Information given:
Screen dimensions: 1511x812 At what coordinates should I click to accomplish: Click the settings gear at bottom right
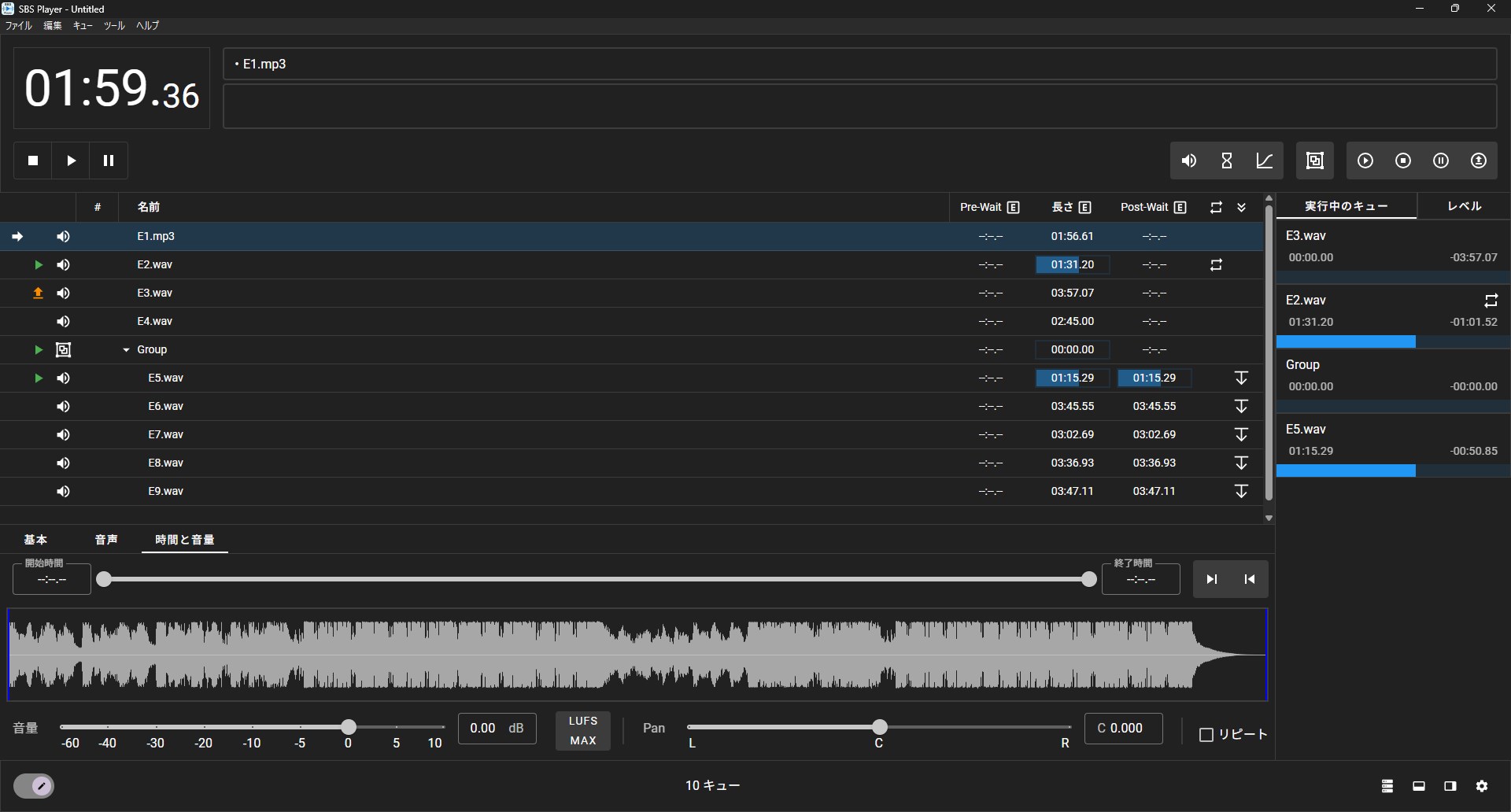[1482, 786]
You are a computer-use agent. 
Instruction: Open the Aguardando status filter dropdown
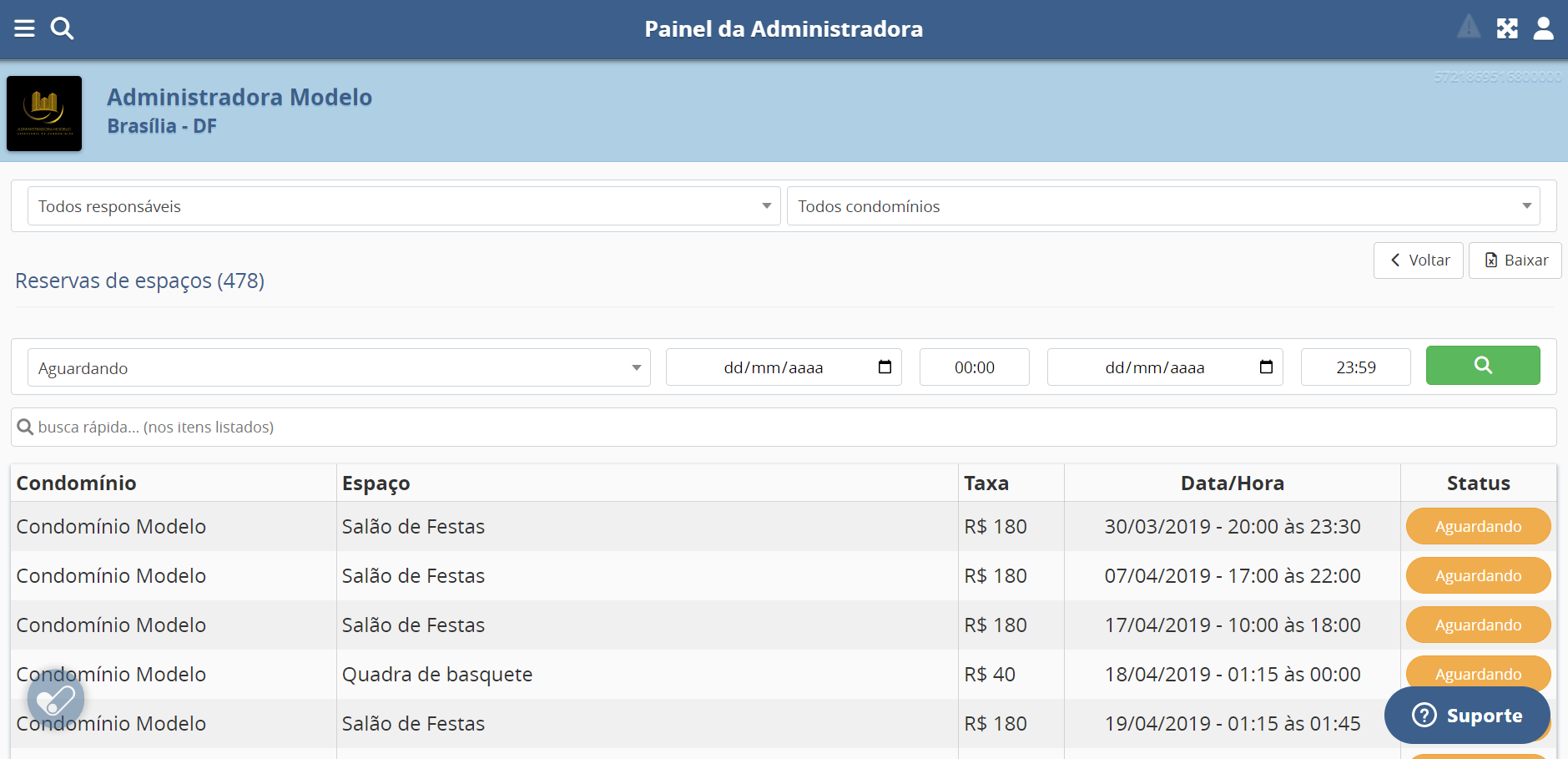click(x=339, y=368)
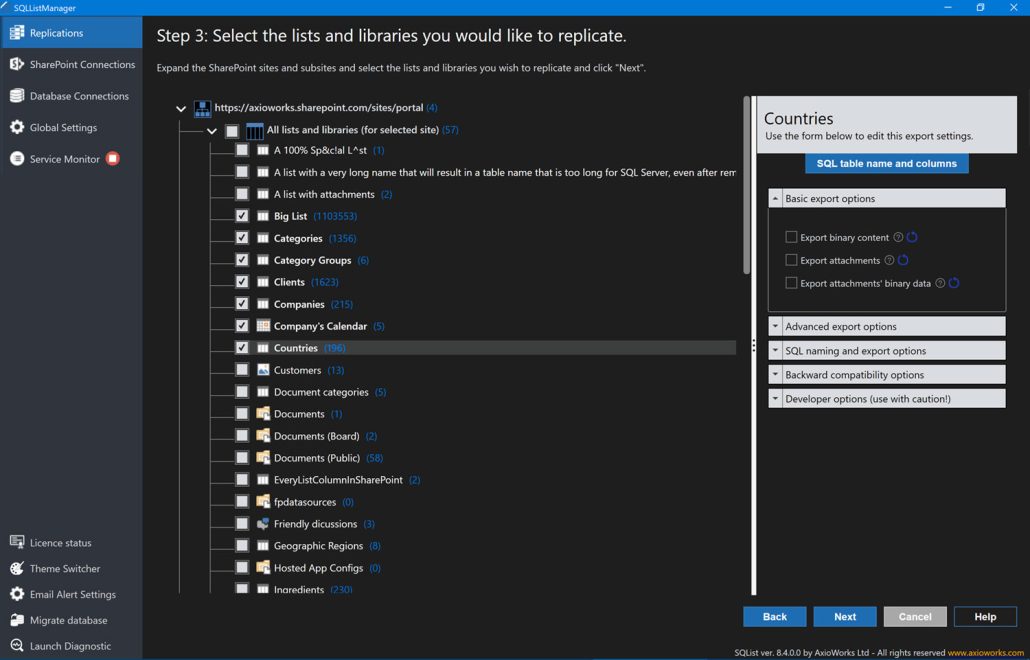
Task: Tick the Customers list checkbox
Action: [x=242, y=370]
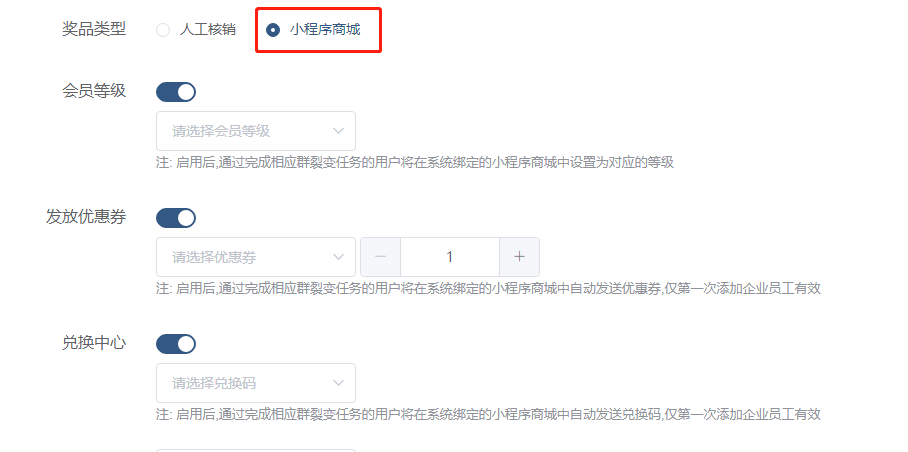Screen dimensions: 908x452
Task: Turn off the 会员等级 switch
Action: point(176,92)
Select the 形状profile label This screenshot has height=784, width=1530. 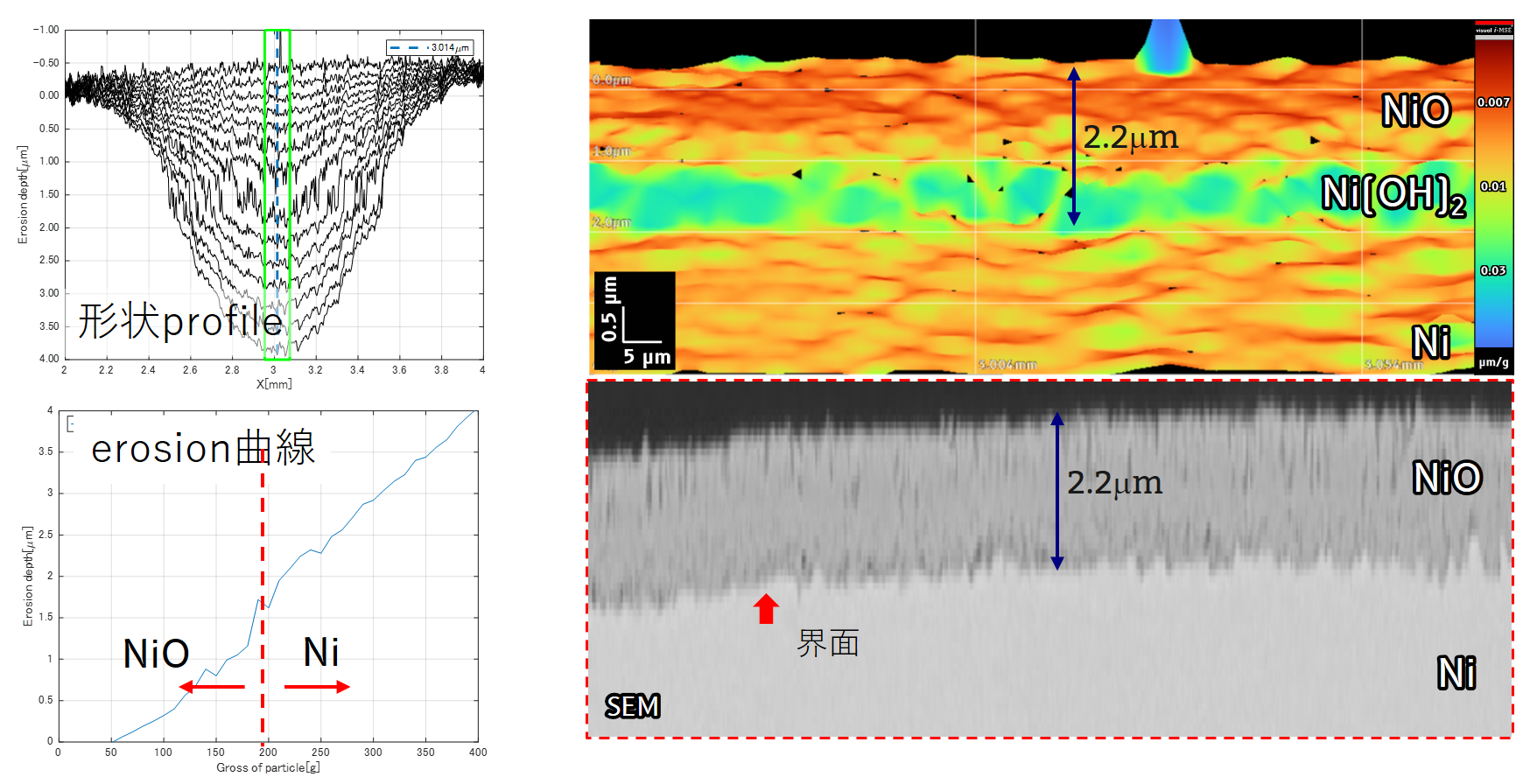coord(181,321)
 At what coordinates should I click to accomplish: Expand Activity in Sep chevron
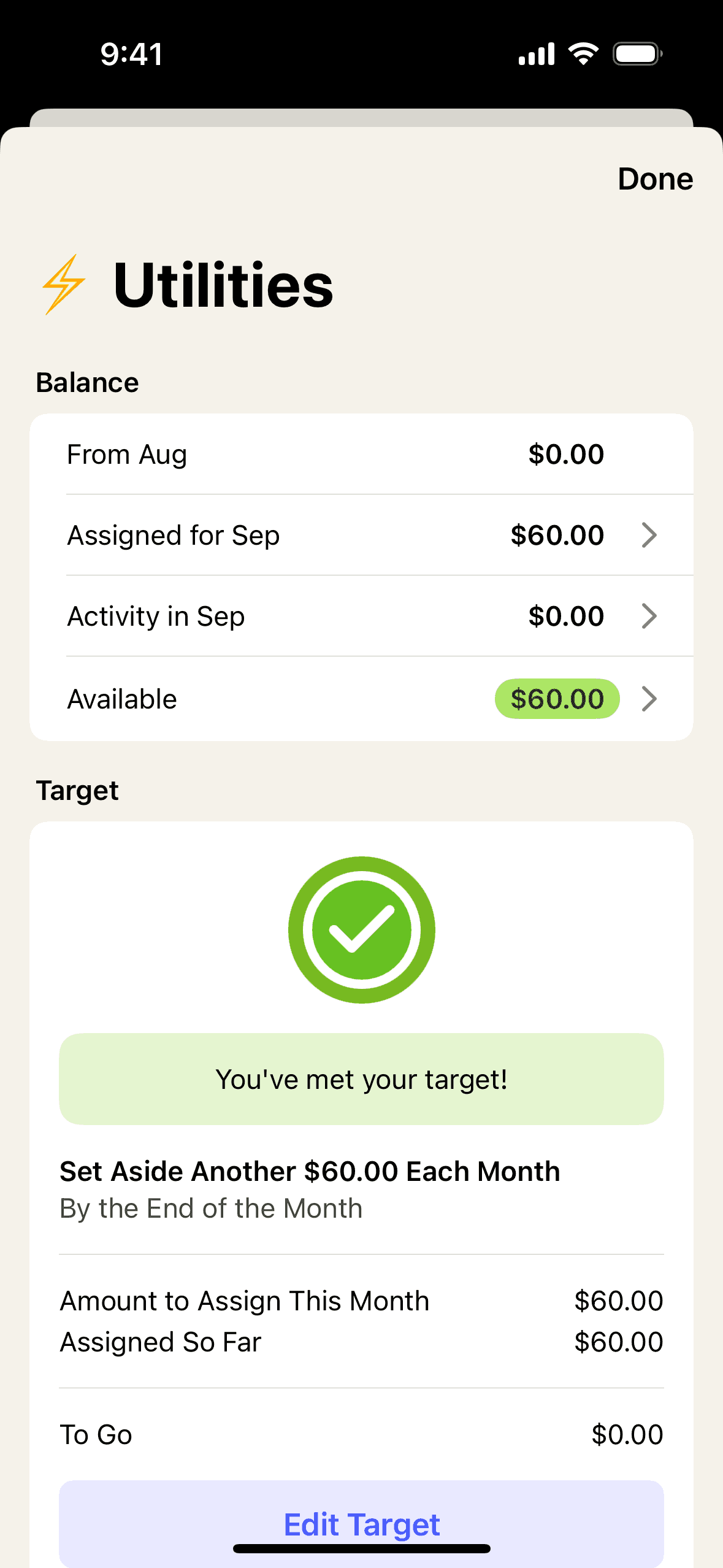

What is being asked: Beginning at the first line of the listing, print each line exactly until and including the one that has "You are a computer-use agent."; skip pictures.

Exercise answer:
Screen dimensions: 1511x812 At what coordinates should I click to accomplish: Click the settings gear at bottom right
[1482, 786]
You are a computer-use agent. 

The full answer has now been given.